+++ SELECTED TEXT

The best entrepreneurs never confuse motion with results. It’s easy to find people in every organization rushing around from one meeting to the next, often working overtime to generate more work for themselves and other people, but rarely taking the action to close an issue or contract. We all need more people around us who make every motion mean something.
Related: The 3 Qualities of Likable People
So how do you recognize those few people on your team who are getting things done, or even recognize ahead of time those who have that potential? Such people are different, but are not necessarily the smartest or the most skilled. But they do seem to have some common characteristics and approaches that you can look for.
1. Possess street smarts, as well as skills and experience.
People like this quickly figure out how businesses really work, and how to resolve the challenges in their business. They have a special ability to cut through the confusion, dodge any head-on collisions, and negotiate compromises leading to required actions and resolution.
2. Able to avoid or navigate the politics of the organization.
Understanding politics is not the same as being a politician, or using political clout. People who get things done don’t worry about building their own image, but they are politically astute enough to find alternate routes around the political and power bastions.
3. Recognize what it takes to get leverage, but don’t blatantly use it.
The key is to be open and listen to recommendations from those who have to be moved, and find a way to create win-win situations, rather than win-lose. They get things done by using their power to get recognition for key players, rather than for themselves.
4. Maintain a laser focus on narrowing the scope, rather than expanding it.
This means effective negotiating to eliminate sidetracks, combat opinions with facts and finding the glass half-full. It requires being able to accurately assess the position of others, find some common ground and snapping people back to reality.
Related: 8 Entrepreneurial Qualities That Contribute to Success
5. Able to negotiate agreements without committing to future paybacks.
People who get things done are driven by an insatiable desire to make progress and help others. They are not looking to build a cache of favors or special attention, and are not willing to make deals that compromise the solutions and can come back to haunt them.

++++++
+++ EXTRACTED DATA

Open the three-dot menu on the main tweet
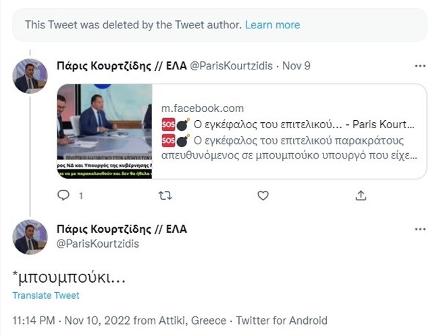Screen dimensions: 439x336 click(x=420, y=229)
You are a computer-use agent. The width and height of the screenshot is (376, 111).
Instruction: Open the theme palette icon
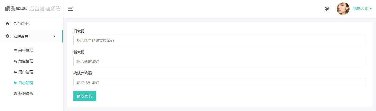pyautogui.click(x=327, y=9)
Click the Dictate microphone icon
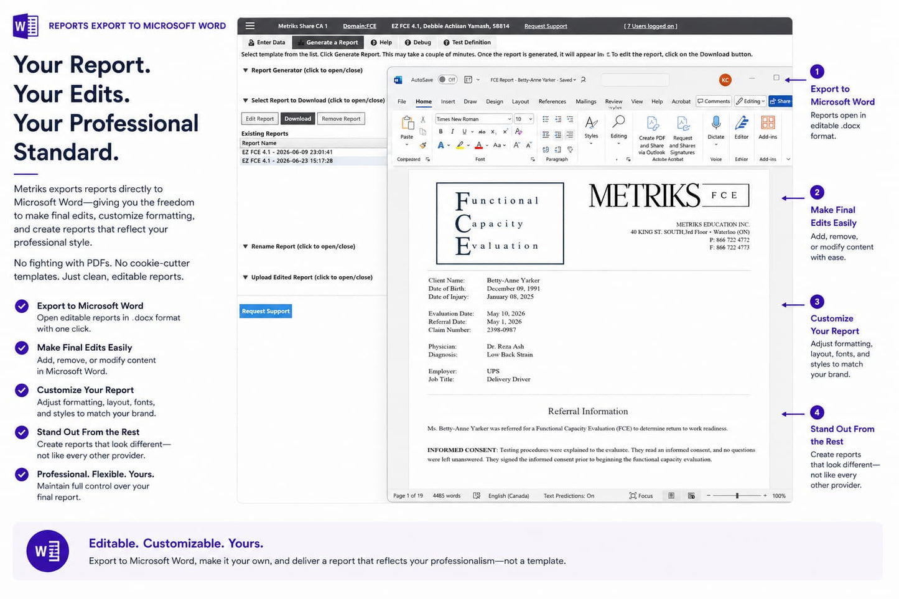This screenshot has height=599, width=899. tap(716, 122)
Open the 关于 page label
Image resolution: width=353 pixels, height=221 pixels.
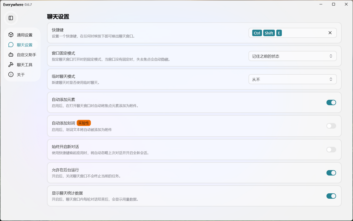[21, 75]
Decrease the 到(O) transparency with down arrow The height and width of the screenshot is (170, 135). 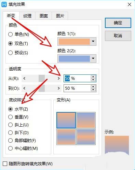[93, 90]
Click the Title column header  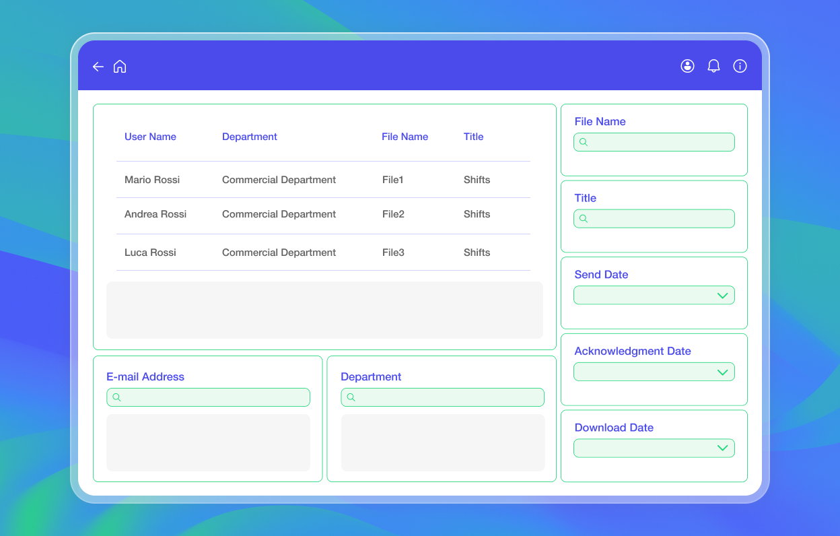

++++++

WHAT YOU WILL DO:
[A] According to the article about getting things done, what do the best entrepreneurs never confuse?
[B] List every numbered characteristic heading in the article about getting things done.
[C] Write the next part of the article about getting things done, picking up after its final sentence.

ANSWERS TO THE EXERCISES:
[A] They never confuse motion with results.

[B]
1. Possess street smarts, as well as skills and experience.
2. Able to avoid or navigate the politics of the organization.
3. Recognize what it takes to get leverage, but don't blatantly use it.
4. Maintain a laser focus on narrowing the scope, rather than expanding it.
5. Able to negotiate agreements without committing to future paybacks.

[C]
6. See every problem as an opportunity to innovate, rather than a chance to fail.
Obstacles are seen as innovative and creative challenges, not barriers. All the reasons something can’t be done are replaced by better ways to get it done, quicker and at less cost. Nothing is immutable, even the culture of the organization or the business.
7. Able to balance the paradoxes of highly effective leaders.
People who know how to get things done can be analytical as well as intuitive, aggressive or patient as required, and confident and humble at the same time. They instinctively know when and how to escalate issues to the right level, without stubbornly entrenching their position.
To get things done more effectively, people need to really think about each element of their work before they make a move. By culture and habit, many of us expect most of our daily work and personal activities to be pre-defined, and we just go through the paces (the way it’s always been done). We need to practice overt thinking about desired outcomes to make them a reality.
If your desired outcome is to move up in the organization, or just to get more satisfaction from your daily efforts, now is the time focus on the attributes listed above, and emulate the people on your team who get things done.
If you are the entrepreneur or executive in the organization, make sure you are the role model in execution and in hiring. That’s the only way to win in the long run.